**What is being asked:** In the entries below, find the line containing "Task: Click the test1-swiipe store avatar". Copy it and all lines after it, exactly, through the end.

━━━

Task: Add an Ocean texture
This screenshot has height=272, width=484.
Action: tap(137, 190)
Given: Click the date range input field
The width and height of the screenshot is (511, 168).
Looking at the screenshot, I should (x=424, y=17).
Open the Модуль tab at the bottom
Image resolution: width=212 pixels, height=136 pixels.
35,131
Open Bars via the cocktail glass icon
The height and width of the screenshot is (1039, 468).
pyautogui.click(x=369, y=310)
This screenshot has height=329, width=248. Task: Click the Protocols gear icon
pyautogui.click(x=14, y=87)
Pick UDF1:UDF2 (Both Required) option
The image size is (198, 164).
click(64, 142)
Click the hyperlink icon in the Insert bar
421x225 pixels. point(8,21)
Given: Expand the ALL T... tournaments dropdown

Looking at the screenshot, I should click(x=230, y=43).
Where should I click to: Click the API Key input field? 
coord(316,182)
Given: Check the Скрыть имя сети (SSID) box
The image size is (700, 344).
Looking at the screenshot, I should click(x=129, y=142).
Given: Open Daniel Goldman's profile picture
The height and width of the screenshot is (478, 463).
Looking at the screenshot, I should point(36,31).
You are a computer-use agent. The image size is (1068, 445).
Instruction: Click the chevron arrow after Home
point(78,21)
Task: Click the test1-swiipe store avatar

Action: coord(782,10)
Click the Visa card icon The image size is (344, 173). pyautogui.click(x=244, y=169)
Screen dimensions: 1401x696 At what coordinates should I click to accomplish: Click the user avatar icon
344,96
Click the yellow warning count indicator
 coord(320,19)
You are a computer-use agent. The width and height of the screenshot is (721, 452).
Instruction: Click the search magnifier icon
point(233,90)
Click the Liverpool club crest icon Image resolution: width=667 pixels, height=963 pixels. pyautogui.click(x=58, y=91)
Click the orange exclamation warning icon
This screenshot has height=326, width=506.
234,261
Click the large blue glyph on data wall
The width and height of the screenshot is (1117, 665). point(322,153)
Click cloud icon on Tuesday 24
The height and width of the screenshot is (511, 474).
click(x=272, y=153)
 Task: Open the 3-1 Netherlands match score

━━━

**Exercise result:**
Task: Click the test1-swiipe store avatar

Action: coord(782,10)
Click the Visa card icon The image size is (344, 173). pyautogui.click(x=244, y=169)
Screen dimensions: 1401x696 At what coordinates should I click to accomplish: Click the user avatar icon
344,96
Click the yellow warning count indicator
 coord(320,19)
You are a computer-use agent. The width and height of the screenshot is (721, 452).
Instruction: Click the search magnifier icon
point(233,90)
Click the Liverpool club crest icon Image resolution: width=667 pixels, height=963 pixels. pyautogui.click(x=58, y=91)
Click the orange exclamation warning icon
This screenshot has height=326, width=506.
234,261
Click the large blue glyph on data wall
The width and height of the screenshot is (1117, 665). point(322,153)
Click cloud icon on Tuesday 24
The height and width of the screenshot is (511, 474).
click(x=272, y=153)
 Task: Open the 3-1 Netherlands match score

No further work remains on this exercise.